双星の煌めきは月夜に魅せられて
「私だって朔夜みたいに、笑ったり泣いたり……恋したりしてるんだよ……っ」
「は、恋ってのは……」
月那が恋って、想像できない。
好きな相手はどれだけ完璧な相手なのだろうか。月那の好きになる人は隙もないくらい完璧な人に違いない。
それに、月那が思う恋は俺の恋とは違って、少し間違った意味で捉えている可能性だってある。

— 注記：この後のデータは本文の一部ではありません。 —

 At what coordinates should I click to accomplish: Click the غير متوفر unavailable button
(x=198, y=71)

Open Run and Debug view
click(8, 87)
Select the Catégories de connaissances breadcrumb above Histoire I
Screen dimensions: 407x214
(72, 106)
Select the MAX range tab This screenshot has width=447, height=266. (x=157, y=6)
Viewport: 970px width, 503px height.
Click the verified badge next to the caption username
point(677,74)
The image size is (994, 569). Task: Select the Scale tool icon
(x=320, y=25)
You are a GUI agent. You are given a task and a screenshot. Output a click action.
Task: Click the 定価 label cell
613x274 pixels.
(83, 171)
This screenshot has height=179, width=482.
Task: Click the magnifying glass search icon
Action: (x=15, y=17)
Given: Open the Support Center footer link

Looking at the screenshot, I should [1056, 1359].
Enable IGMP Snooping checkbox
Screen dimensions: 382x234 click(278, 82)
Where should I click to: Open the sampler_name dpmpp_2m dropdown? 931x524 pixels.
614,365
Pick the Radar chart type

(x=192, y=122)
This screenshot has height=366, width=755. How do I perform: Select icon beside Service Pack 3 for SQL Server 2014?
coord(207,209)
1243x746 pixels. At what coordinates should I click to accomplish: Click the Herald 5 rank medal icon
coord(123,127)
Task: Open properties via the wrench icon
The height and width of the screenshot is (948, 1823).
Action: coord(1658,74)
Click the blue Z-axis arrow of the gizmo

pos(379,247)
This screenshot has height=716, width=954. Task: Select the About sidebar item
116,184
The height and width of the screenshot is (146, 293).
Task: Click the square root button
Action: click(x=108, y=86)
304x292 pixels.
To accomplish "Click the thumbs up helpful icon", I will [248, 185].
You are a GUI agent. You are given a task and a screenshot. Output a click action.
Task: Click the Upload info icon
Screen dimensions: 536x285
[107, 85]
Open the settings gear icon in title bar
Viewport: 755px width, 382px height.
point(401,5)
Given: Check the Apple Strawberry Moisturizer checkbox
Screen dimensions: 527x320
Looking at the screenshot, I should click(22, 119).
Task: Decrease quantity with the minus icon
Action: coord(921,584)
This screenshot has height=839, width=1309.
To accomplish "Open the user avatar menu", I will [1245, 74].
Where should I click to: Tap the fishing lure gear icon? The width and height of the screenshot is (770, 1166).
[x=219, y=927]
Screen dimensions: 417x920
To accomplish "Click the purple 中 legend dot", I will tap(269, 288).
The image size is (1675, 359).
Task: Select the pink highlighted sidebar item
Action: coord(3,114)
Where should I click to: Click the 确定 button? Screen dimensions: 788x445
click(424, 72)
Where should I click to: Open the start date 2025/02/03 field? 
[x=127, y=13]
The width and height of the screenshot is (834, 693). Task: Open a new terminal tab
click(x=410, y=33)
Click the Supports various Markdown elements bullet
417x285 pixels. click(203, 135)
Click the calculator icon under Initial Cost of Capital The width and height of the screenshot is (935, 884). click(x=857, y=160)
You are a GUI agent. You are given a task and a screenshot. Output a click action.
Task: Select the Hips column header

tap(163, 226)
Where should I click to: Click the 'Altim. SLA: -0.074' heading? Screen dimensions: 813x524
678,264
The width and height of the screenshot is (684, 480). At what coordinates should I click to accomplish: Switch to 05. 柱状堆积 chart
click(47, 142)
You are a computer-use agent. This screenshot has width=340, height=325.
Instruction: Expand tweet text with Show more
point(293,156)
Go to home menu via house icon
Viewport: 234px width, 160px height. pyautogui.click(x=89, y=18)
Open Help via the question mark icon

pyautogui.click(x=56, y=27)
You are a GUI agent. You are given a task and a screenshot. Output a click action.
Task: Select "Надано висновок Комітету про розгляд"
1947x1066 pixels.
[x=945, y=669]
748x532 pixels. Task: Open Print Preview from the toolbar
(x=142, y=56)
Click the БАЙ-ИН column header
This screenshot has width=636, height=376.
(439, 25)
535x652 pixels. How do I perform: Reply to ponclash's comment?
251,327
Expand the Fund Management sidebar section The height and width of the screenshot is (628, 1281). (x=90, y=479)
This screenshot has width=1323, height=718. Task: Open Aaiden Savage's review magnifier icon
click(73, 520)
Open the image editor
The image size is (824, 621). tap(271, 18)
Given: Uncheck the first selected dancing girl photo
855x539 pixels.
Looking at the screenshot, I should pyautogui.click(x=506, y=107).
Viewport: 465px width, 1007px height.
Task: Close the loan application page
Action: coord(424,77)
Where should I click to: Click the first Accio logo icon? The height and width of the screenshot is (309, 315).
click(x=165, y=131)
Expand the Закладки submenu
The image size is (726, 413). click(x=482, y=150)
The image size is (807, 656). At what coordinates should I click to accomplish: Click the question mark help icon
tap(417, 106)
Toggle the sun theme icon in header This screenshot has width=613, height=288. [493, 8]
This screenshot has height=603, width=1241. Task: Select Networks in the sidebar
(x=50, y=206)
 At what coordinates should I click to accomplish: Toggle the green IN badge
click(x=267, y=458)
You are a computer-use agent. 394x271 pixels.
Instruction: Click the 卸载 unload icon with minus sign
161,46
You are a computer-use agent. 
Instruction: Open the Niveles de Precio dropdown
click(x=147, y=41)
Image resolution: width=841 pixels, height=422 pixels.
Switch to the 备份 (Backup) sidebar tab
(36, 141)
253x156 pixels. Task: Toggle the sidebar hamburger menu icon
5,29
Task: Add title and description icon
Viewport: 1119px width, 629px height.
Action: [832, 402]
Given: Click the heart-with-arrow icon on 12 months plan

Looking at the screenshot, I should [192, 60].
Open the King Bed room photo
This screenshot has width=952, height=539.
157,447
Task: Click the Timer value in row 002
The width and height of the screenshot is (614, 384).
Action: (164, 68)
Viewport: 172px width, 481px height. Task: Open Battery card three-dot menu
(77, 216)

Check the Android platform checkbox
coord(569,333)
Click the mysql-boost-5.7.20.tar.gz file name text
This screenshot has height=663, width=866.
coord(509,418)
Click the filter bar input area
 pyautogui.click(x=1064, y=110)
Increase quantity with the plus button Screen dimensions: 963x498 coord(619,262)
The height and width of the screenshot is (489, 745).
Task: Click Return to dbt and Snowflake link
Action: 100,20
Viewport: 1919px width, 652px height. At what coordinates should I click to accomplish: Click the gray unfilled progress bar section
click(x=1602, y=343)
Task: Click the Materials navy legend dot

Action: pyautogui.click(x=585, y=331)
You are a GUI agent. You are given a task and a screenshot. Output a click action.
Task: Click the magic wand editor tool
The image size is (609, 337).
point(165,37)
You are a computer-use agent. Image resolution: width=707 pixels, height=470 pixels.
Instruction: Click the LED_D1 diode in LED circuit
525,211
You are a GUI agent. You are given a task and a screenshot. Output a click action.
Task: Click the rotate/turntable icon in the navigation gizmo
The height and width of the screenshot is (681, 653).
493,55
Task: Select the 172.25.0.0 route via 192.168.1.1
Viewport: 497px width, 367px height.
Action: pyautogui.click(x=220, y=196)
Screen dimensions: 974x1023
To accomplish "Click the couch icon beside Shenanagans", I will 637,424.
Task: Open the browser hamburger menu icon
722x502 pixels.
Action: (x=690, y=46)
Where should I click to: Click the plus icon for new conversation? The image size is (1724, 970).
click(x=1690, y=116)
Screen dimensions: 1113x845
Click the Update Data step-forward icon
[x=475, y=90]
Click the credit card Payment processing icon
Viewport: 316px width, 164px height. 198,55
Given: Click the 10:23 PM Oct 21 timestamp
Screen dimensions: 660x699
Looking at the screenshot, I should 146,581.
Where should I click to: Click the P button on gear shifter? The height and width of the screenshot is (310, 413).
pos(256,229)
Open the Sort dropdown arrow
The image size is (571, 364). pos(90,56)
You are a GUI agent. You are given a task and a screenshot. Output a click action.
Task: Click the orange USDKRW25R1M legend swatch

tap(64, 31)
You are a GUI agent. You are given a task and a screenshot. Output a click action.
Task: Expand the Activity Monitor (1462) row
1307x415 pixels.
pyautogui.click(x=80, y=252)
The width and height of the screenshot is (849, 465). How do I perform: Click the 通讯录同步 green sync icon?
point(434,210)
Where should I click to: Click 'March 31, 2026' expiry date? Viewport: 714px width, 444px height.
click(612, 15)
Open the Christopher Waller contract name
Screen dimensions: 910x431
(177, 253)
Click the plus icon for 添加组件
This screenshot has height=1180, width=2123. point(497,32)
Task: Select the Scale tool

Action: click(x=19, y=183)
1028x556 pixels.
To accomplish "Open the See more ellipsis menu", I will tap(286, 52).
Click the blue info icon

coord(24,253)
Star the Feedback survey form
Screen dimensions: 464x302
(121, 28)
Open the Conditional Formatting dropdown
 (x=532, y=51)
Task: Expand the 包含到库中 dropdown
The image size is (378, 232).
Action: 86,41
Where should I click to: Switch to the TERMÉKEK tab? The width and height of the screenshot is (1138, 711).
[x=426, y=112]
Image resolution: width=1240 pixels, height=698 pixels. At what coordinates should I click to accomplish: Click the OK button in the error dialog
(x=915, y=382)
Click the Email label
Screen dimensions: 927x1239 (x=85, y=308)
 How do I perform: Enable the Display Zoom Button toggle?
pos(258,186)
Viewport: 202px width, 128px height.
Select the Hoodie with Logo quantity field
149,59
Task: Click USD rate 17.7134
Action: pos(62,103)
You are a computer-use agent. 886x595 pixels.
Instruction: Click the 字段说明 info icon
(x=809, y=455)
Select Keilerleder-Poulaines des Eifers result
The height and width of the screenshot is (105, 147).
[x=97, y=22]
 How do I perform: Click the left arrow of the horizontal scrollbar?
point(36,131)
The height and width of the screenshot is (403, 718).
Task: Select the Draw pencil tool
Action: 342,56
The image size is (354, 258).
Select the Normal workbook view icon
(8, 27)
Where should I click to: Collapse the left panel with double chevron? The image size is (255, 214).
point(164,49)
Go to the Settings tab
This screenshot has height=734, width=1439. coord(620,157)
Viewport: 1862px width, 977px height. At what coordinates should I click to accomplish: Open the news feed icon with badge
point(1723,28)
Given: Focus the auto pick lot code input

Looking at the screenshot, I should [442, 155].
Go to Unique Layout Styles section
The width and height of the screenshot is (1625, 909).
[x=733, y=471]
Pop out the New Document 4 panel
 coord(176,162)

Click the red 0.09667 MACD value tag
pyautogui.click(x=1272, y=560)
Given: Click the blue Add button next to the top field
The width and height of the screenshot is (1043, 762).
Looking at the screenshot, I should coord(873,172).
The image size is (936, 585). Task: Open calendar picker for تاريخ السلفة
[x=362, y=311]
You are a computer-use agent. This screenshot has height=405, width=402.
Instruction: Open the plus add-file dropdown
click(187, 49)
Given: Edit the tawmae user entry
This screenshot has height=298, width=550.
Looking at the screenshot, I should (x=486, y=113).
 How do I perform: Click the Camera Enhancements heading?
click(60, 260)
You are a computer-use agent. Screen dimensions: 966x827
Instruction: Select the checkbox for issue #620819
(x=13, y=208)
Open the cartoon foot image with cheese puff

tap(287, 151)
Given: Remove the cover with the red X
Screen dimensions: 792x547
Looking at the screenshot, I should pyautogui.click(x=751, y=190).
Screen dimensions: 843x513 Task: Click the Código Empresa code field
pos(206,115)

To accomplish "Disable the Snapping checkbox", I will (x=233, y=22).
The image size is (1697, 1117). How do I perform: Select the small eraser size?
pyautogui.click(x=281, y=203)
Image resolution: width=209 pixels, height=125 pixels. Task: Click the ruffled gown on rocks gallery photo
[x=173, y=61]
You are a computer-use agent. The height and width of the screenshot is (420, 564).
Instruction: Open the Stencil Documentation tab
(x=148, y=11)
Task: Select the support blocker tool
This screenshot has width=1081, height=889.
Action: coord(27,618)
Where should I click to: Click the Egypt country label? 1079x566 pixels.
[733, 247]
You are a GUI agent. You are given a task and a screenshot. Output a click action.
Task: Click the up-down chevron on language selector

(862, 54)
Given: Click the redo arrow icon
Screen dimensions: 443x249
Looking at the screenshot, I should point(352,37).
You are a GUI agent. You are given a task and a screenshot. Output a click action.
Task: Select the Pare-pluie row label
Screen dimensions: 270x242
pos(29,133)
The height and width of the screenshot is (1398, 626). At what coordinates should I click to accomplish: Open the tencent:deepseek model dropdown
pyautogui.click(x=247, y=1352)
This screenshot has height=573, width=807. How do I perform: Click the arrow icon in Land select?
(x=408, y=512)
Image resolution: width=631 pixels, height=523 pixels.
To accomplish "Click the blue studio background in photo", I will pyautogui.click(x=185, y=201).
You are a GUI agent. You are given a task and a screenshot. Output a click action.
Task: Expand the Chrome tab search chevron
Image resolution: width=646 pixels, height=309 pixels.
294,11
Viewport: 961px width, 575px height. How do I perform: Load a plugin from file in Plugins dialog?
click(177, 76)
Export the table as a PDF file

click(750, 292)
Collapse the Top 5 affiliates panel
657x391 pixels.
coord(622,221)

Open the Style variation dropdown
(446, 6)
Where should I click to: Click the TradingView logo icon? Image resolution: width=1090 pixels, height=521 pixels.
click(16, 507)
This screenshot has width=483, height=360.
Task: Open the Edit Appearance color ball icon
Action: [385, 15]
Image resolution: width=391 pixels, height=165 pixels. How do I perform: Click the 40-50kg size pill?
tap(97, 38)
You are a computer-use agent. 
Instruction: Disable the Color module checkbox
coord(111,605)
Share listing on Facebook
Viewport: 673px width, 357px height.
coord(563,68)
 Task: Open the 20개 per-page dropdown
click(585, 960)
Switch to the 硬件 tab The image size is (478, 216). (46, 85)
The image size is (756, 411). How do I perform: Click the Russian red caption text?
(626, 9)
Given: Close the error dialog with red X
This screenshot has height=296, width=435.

「どんな時も会いたいって思って、エレナが泣いてたり笑ったりしたら俺も同じ気持ちになって、優生がめっちゃ羨ましくなるんだよ……月那も同じだって言うのかよ!?」
「……じゃあ、言わせてもらうけど」
目を吊り上げ、怒りを露わにした月那は、どこか悲しそうだった。
そして目尻に雫がたまってる。
「エレナと朔夜が好き合ってること自体は悪くないし、浮気が悪いからやめろとか叱るつもりはないけど……ないけどさ……」
たまった雫が降りていき、最後の声は震えていた。
「優生はどうなるのよ……っ」
──ああ、ちゃんと恋してるんだな。
そう思わずにはいられないくらい、月那は悲しくて切ない瞳を俺に向けた。
そして月那の好きな人も悟った。